LMAO, Corky cites an article by Edward Herman, who was desperately trying to cover both their asses for being, at the very least, incredibly naive about the Khmer Rouge when they were jointly writing about and defending Pol Pot and then follows it with Noam himself trying to focus on the forest he perceived through the lens of history after talking about how beautiful the homicidal trees were.
"I mean the great act of genocide in the modern period is Pol Pot, 1975 through 1978 - that atrocity - I think it would be hard to find any example of a comparable outrage and outpouring of fury and so on and so forth." -- Noam Chomsky, in the documentary "Manufacturing Consent," 1993.(1)
How did a man who describes the Khmer Rouge regime as "the great act of genocide of the modern period" come to be vilified as a vocal supporter of Pol Pot?
The underdogs, however, are not always the good guys, a fact clearly illustrated by the Khmer Rouge. The question of whether or not Noam Chomsky supported the Khmer Rouge is not as clear as either his critics or his defenders would like to pretend. His critics frequently extract a handful of quotes from "Distortions at Fourth Hand" or After the Cataclysm and suggest that Chomsky was an enthusiastic advocate for the Cambodian communists. His defenders, meanwhile, limit their collections of quotes to Chomsky's disclaimers and qualifiers, conveniently ignoring the underlying theme of his articles: that Khmer Rouge Cambodia was not nearly as bad as the regime's detractors claimed.
There is something vaguely unsettling in Chomsky's words, even as he acknowledges the horrible toll of the Cambodian communists: There was an atrocity, people were outraged, so on and so forth, blah blah blah. The reaction is Chomsky's primary concern; genocide itself is a lesser point.

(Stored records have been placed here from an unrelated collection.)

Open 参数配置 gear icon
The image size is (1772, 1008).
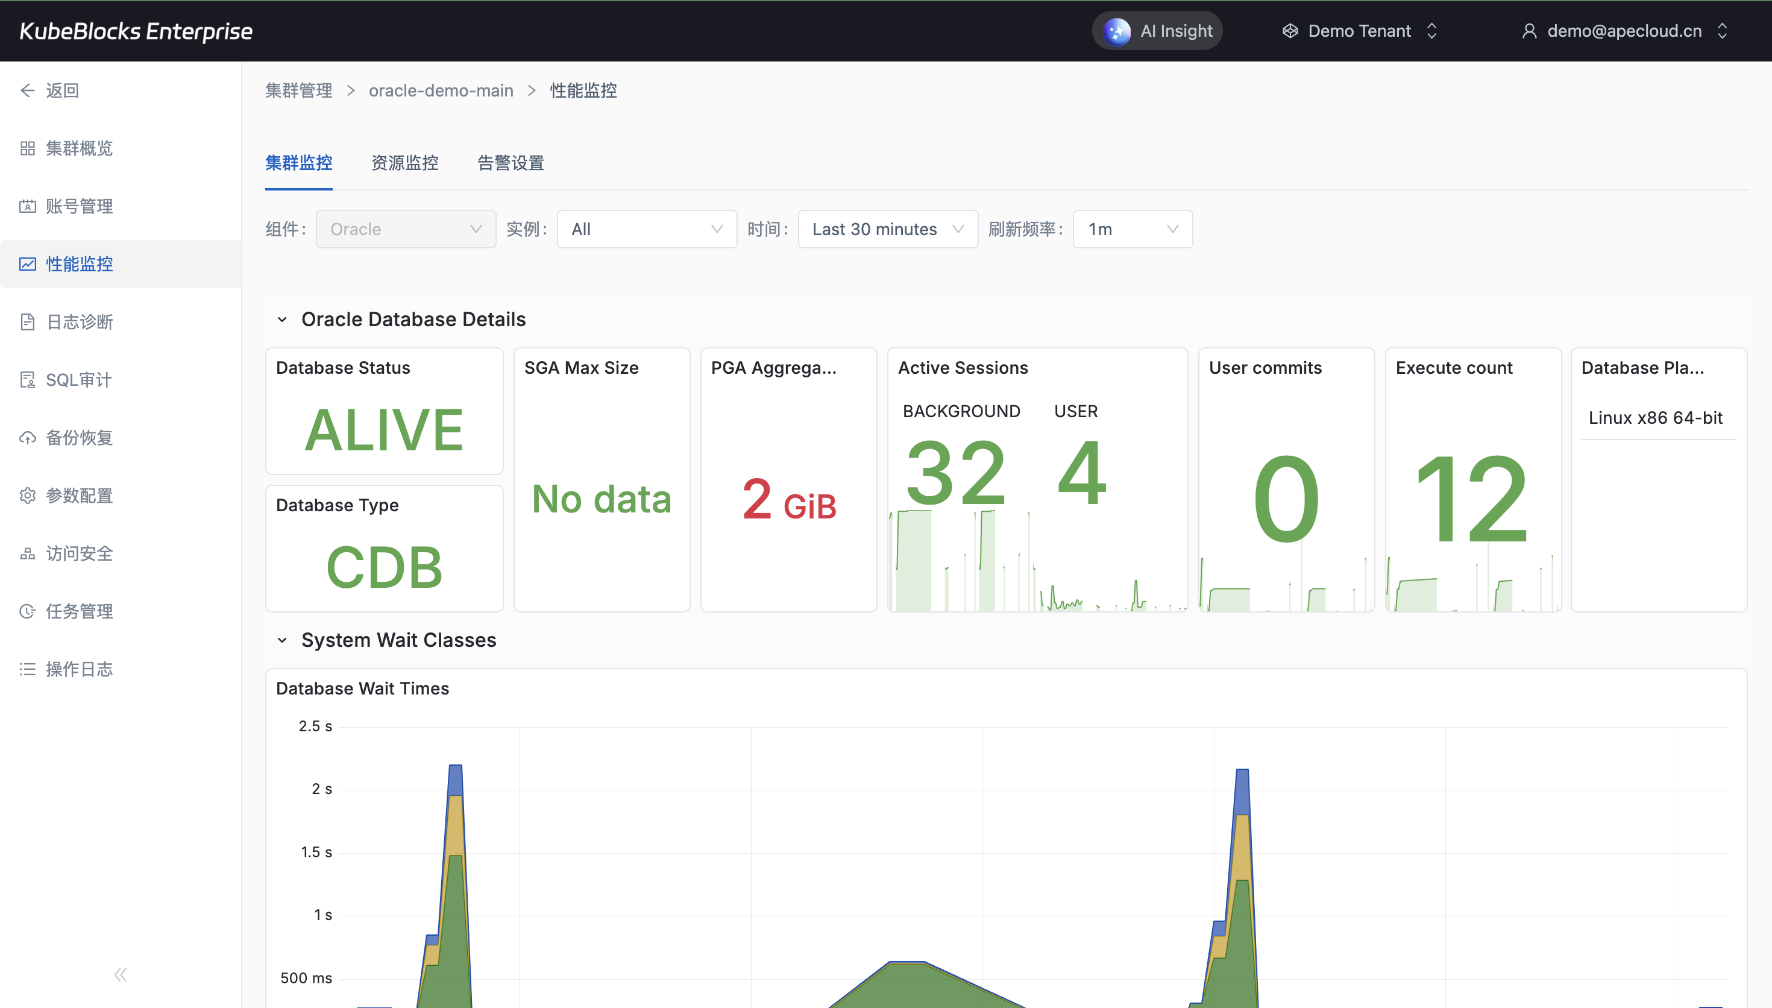[28, 496]
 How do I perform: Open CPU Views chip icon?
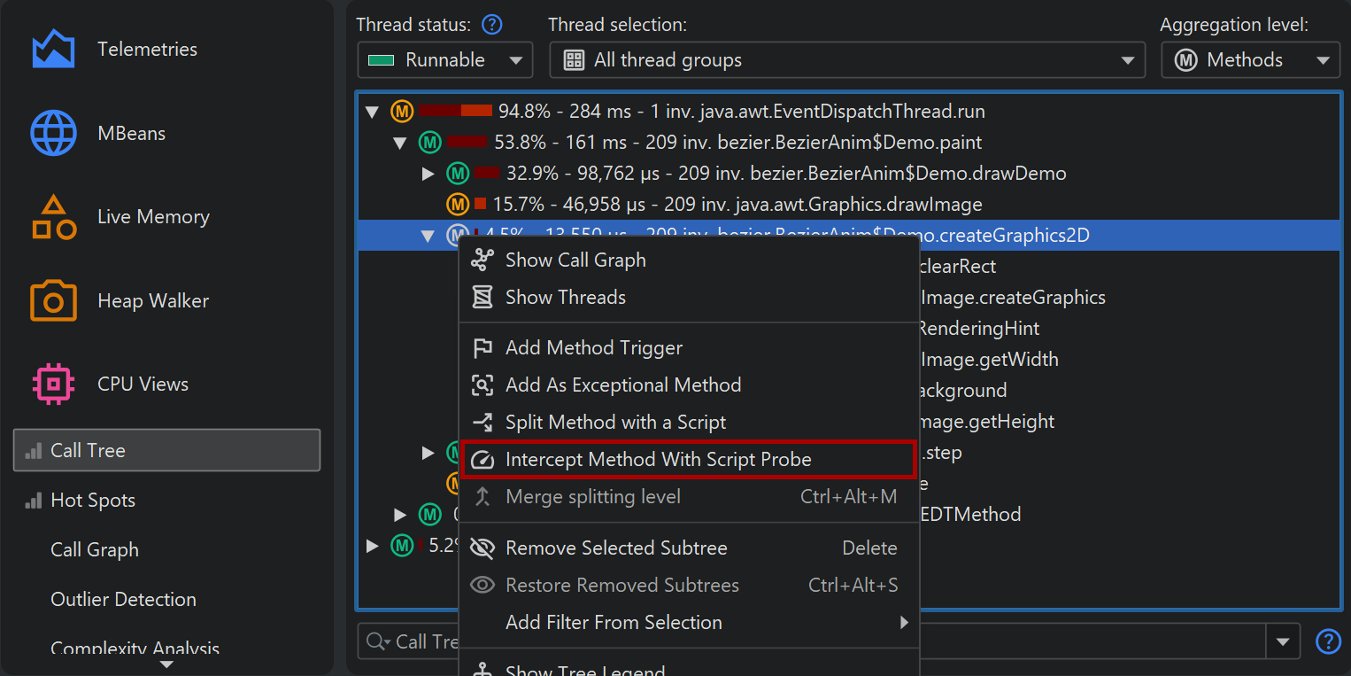53,385
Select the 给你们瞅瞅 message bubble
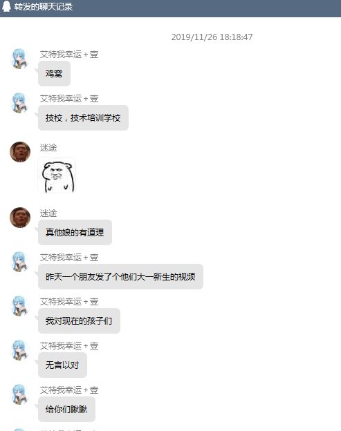The width and height of the screenshot is (341, 431). pos(66,410)
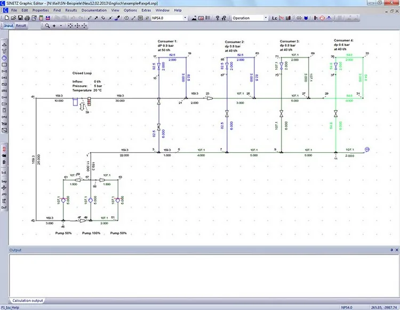The height and width of the screenshot is (310, 400).
Task: Click the New file icon
Action: pos(6,18)
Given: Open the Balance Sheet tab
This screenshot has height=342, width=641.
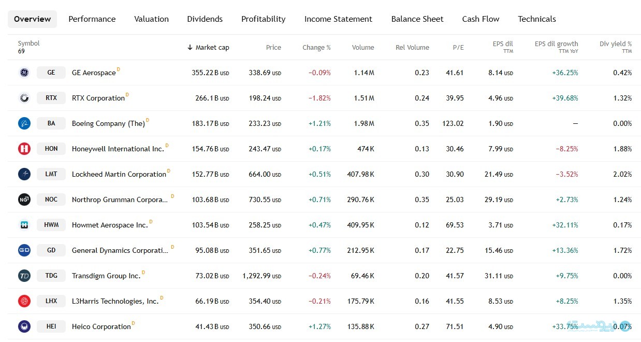Looking at the screenshot, I should point(417,19).
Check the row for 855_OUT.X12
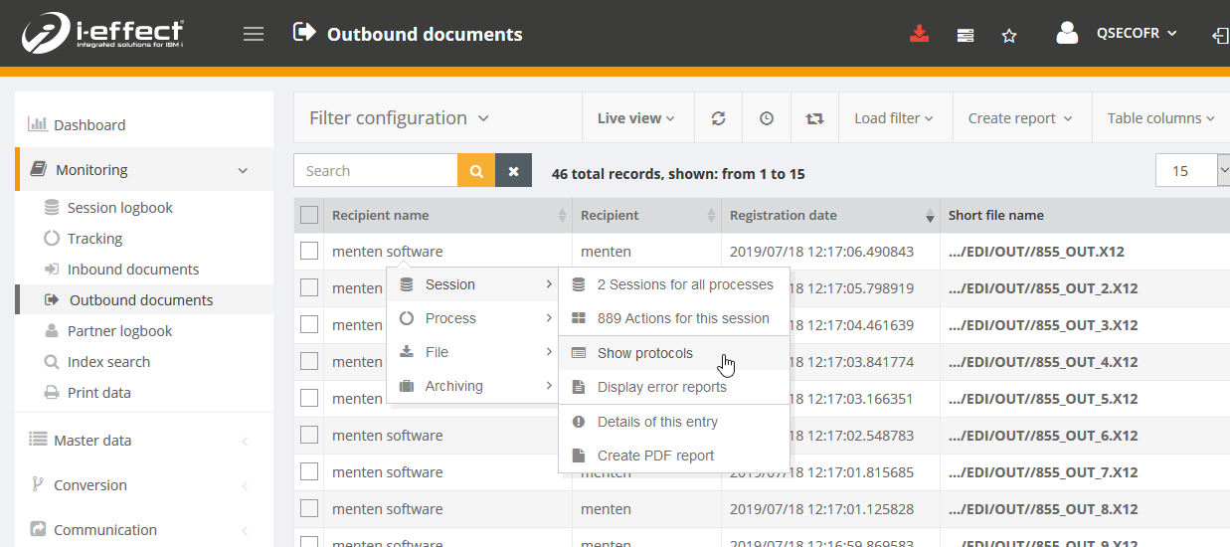 coord(309,252)
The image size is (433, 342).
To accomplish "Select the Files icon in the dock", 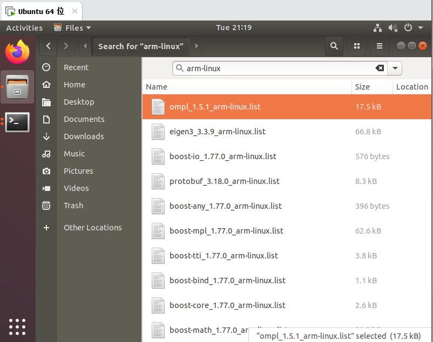I will tap(17, 87).
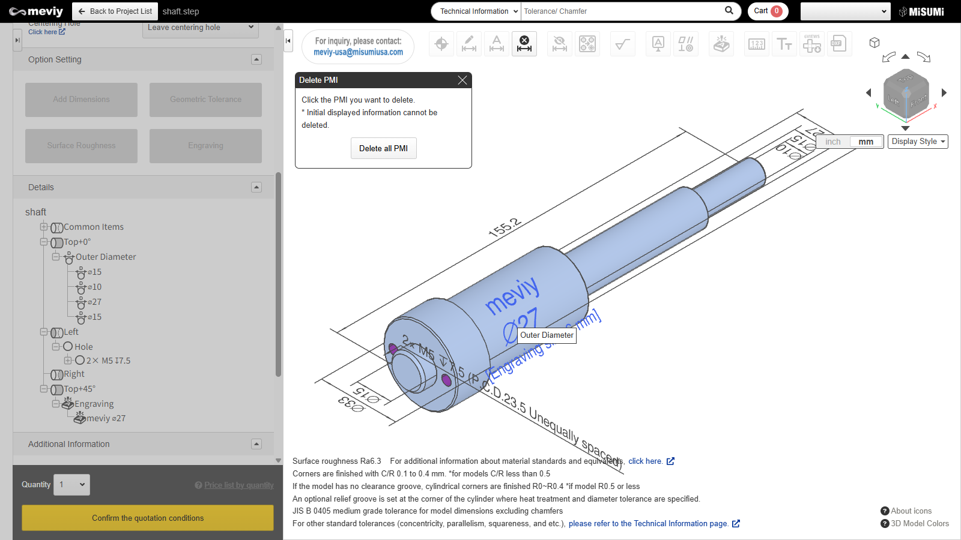Collapse the left sidebar panel toggle

pos(288,41)
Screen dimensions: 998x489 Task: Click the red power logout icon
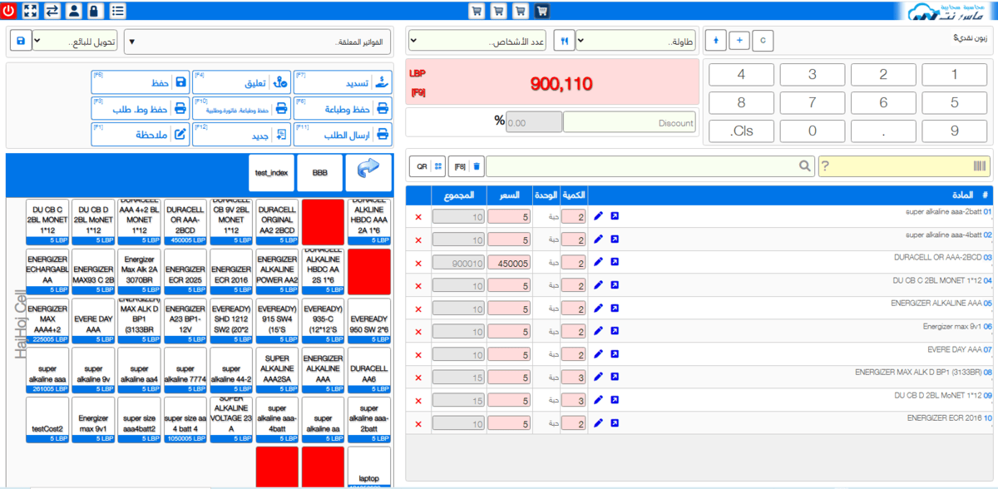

A peculiar irony is at the heart of this controversy: Noam Chomsky, the man who has spent years analyzing propaganda, is himself a propagandist. Whatever one thinks of Chomsky in general, whatever one thinks of his theories of media manipulation and the mechanisms of state power, Chomsky's work with regard to Cambodia has been marred by omissions, dubious statistics, and, in some cases, outright misrepresentations. On top of this, Chomsky continues to deny that he was wrong about Cambodia. He responds to criticisms by misrepresenting his own positions, misrepresenting his critics' positions, and describing his detractors as morally lower than "neo-Nazis and neo-Stalinists."(2) Consequently, his refusal to reconsider his words has led to continued misinterpretations of what really happened in Cambodia.